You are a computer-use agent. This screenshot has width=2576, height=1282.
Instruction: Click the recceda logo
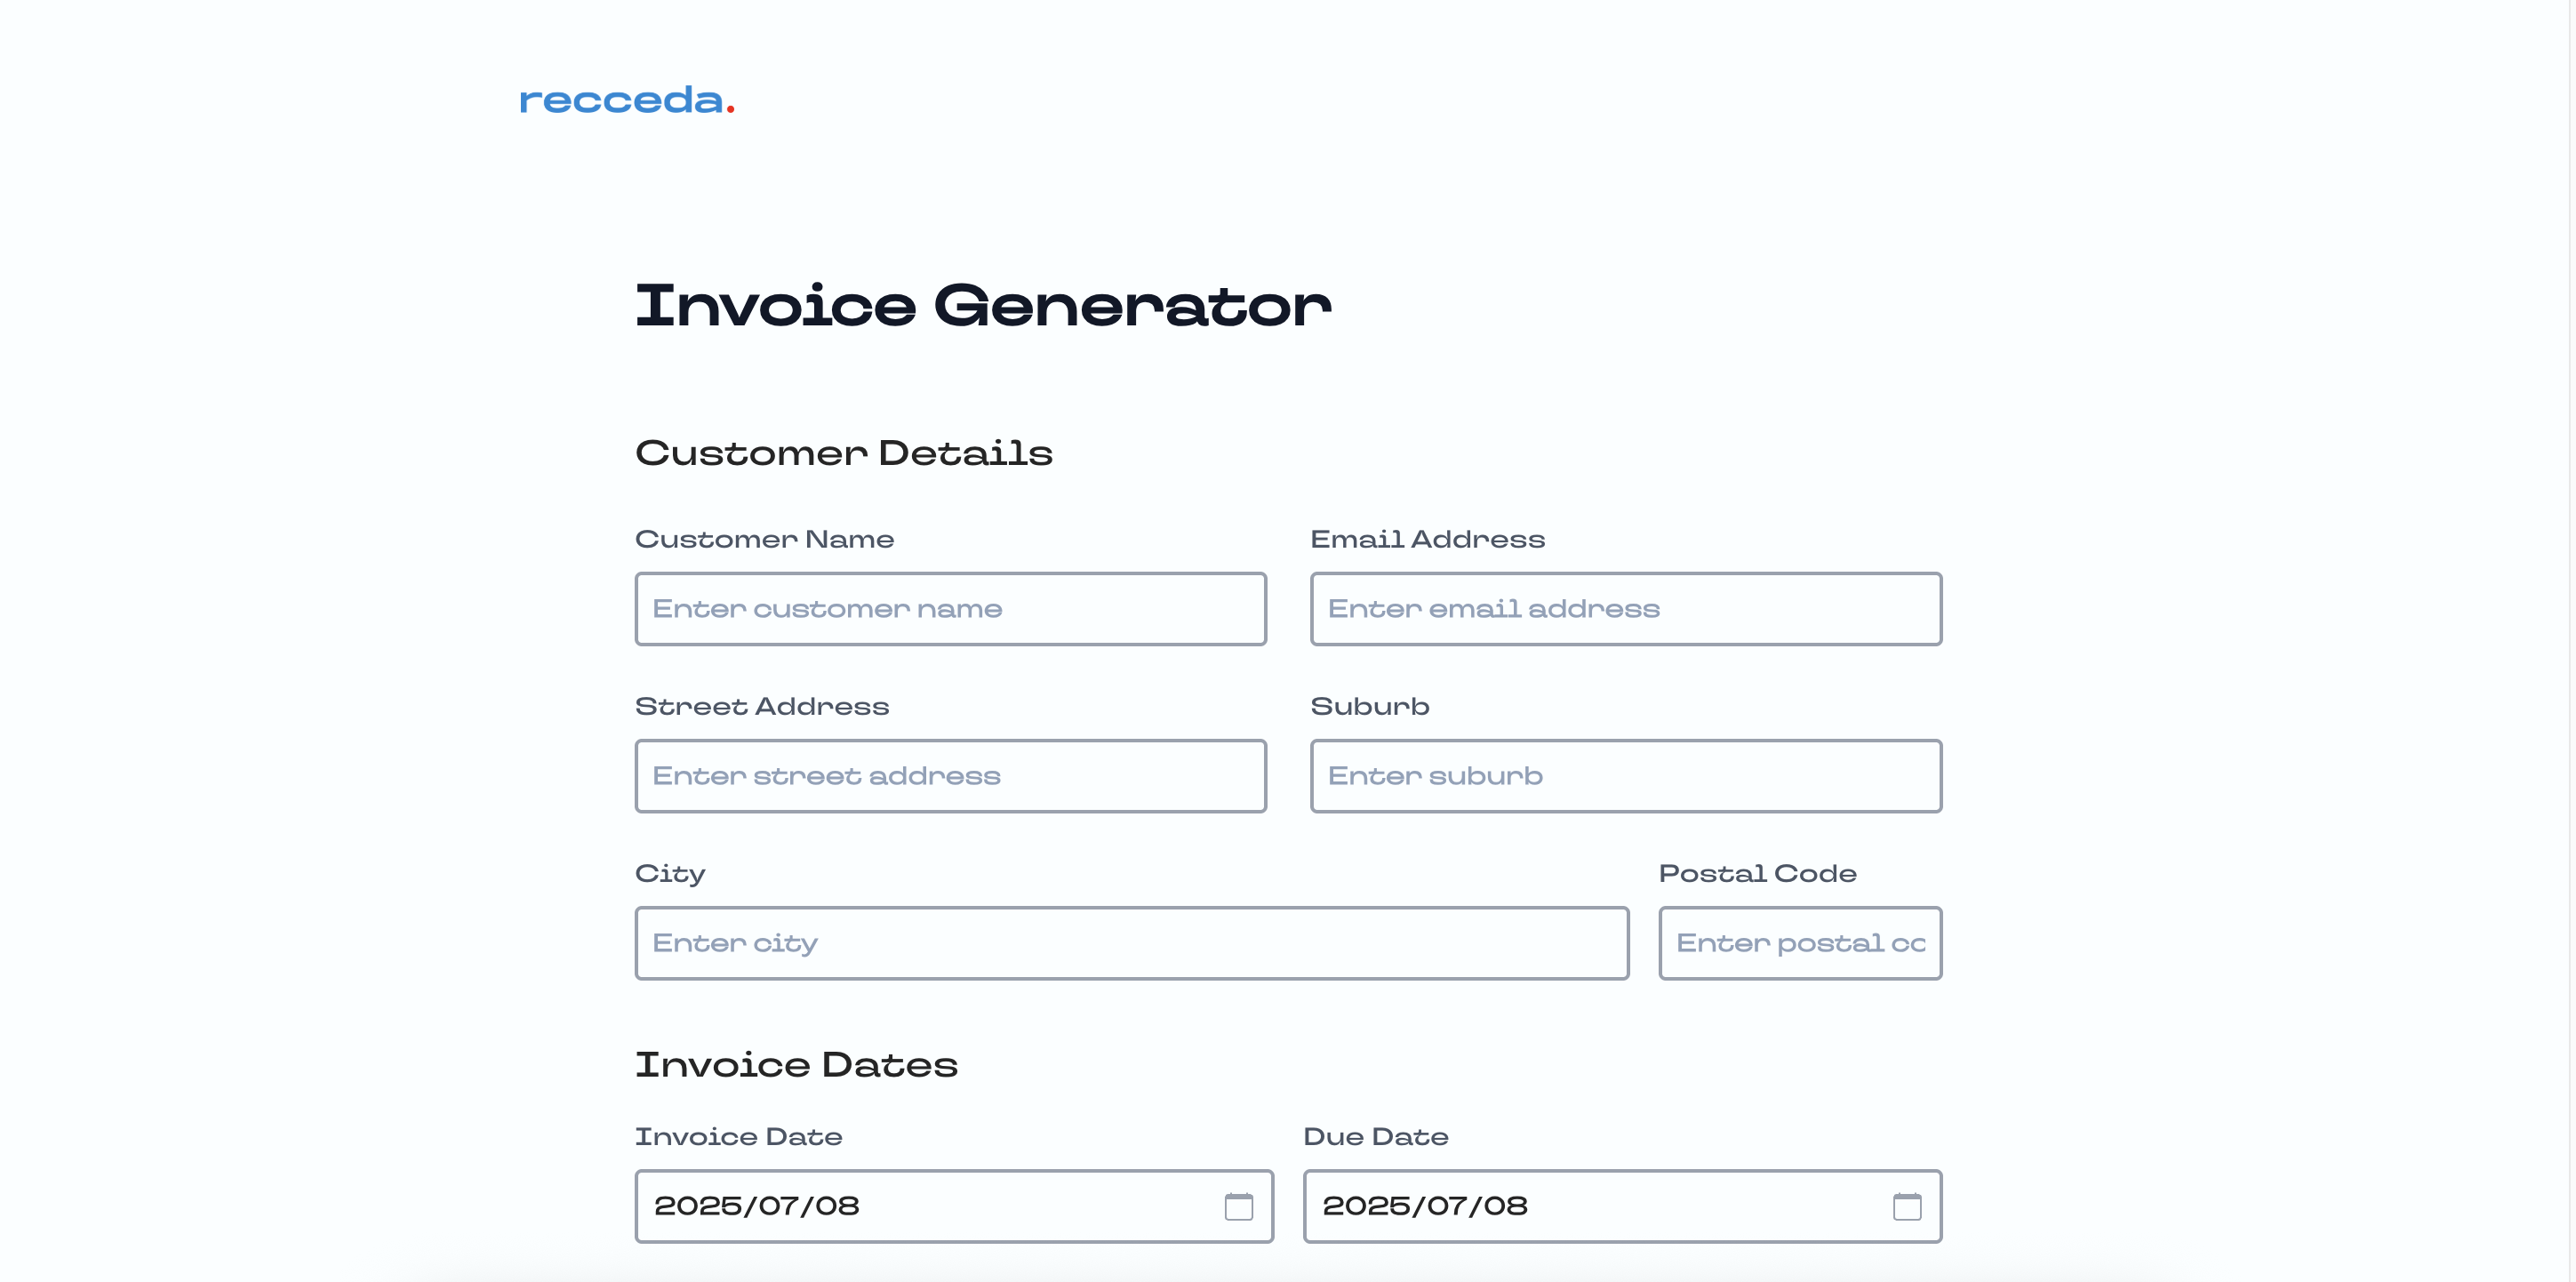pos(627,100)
---
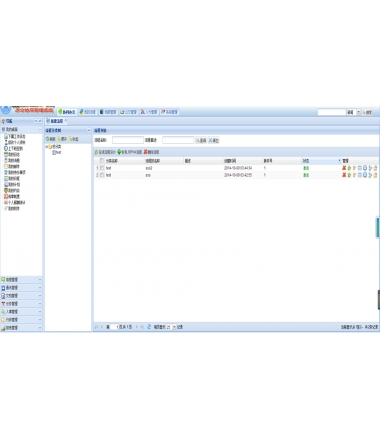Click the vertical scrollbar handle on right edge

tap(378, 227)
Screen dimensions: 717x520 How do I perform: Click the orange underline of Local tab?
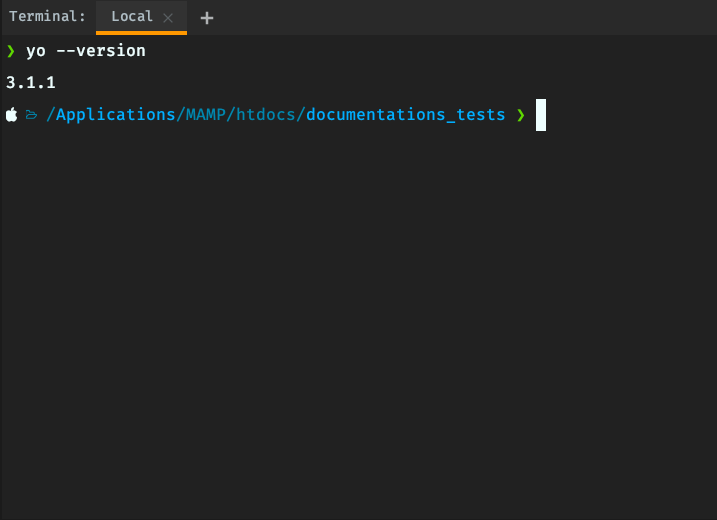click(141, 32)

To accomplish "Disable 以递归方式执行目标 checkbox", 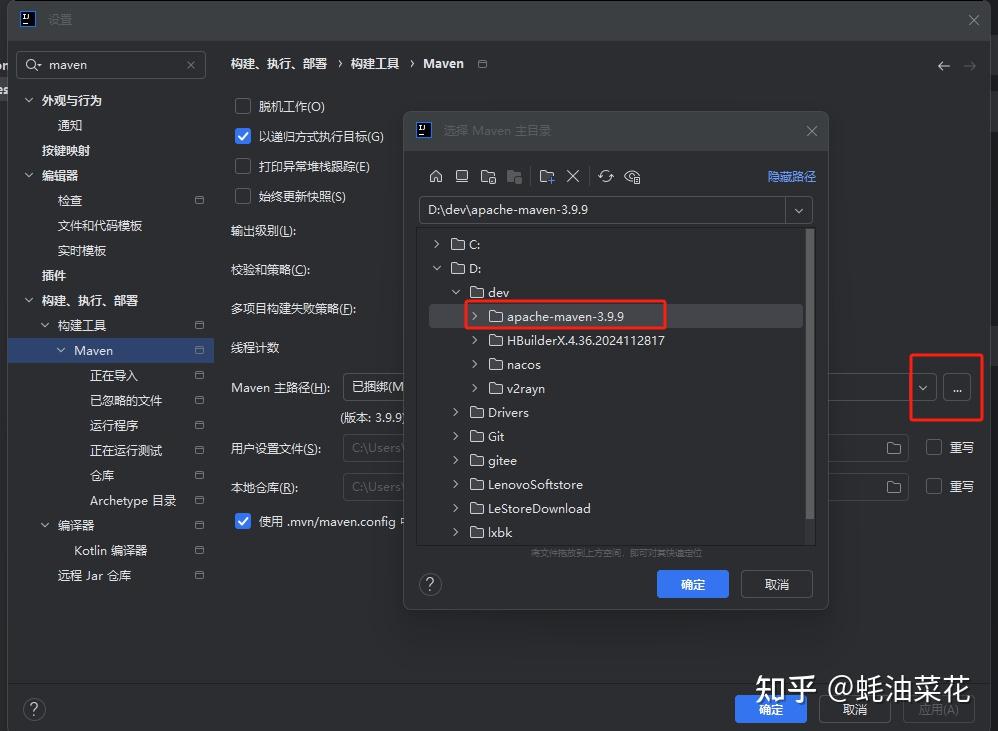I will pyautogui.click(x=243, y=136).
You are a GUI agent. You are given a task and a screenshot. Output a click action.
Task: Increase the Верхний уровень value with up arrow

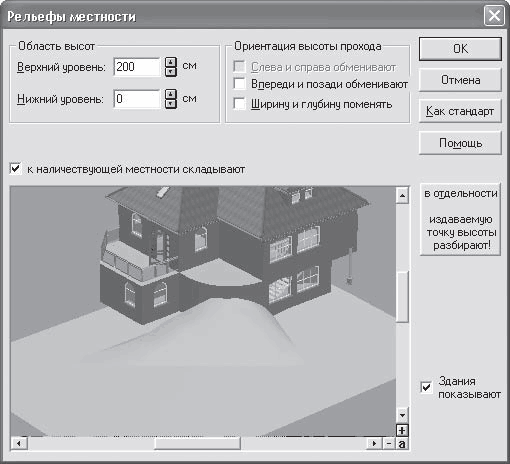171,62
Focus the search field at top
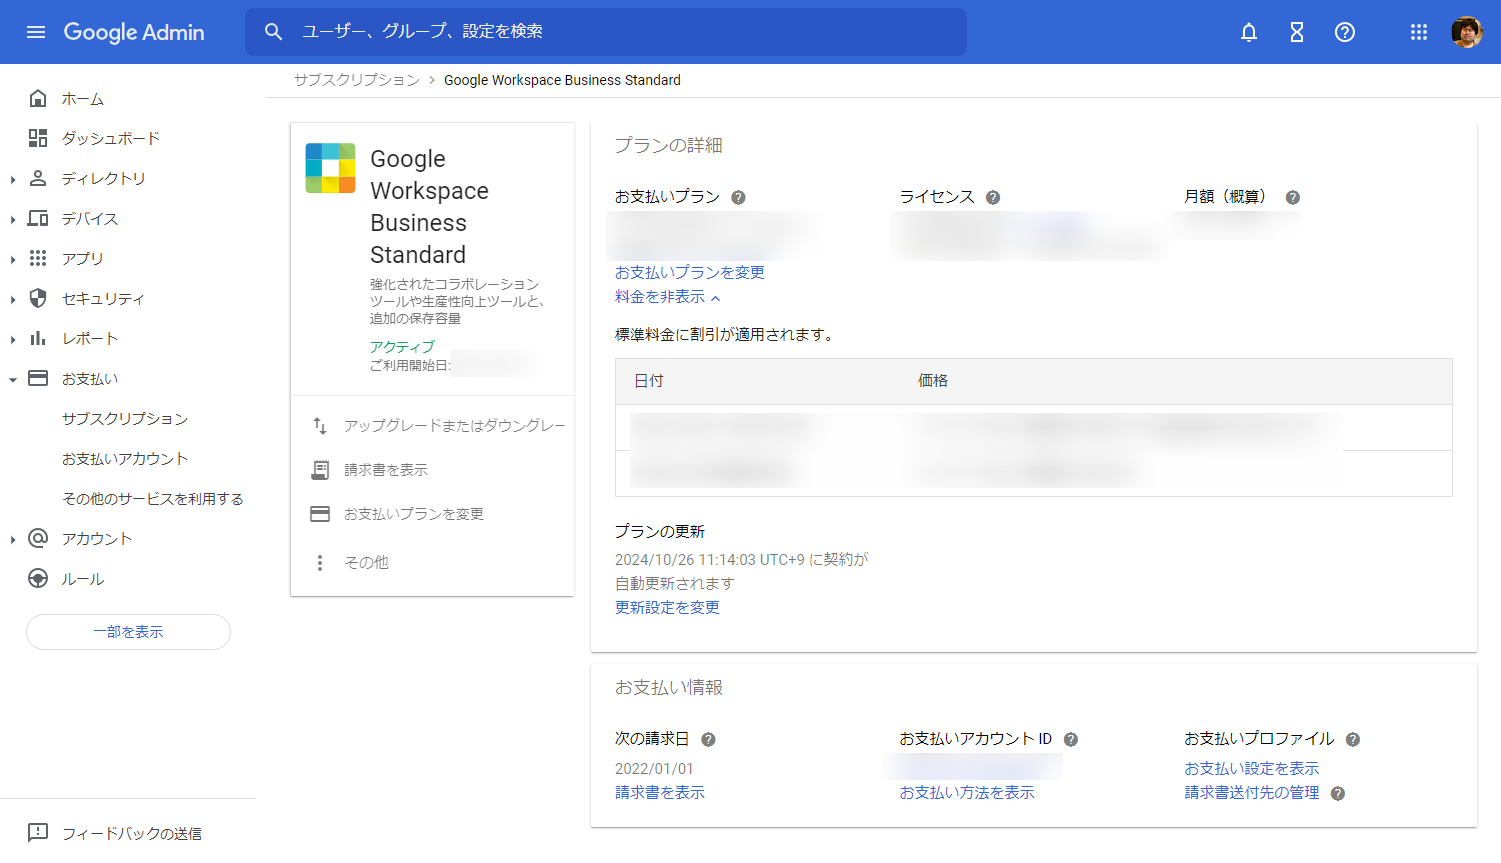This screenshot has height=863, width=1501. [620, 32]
---
- **TASK OBJECTIVE**
Pick every line from the listing holding the string "agent", and copy it.

- **ANSWER FOR THIS EXERCISE**
You are a computer-use agent. This screenshot has width=2576, height=1282.
You are a GUI agent. You are given a task and a screenshot. Output a click action.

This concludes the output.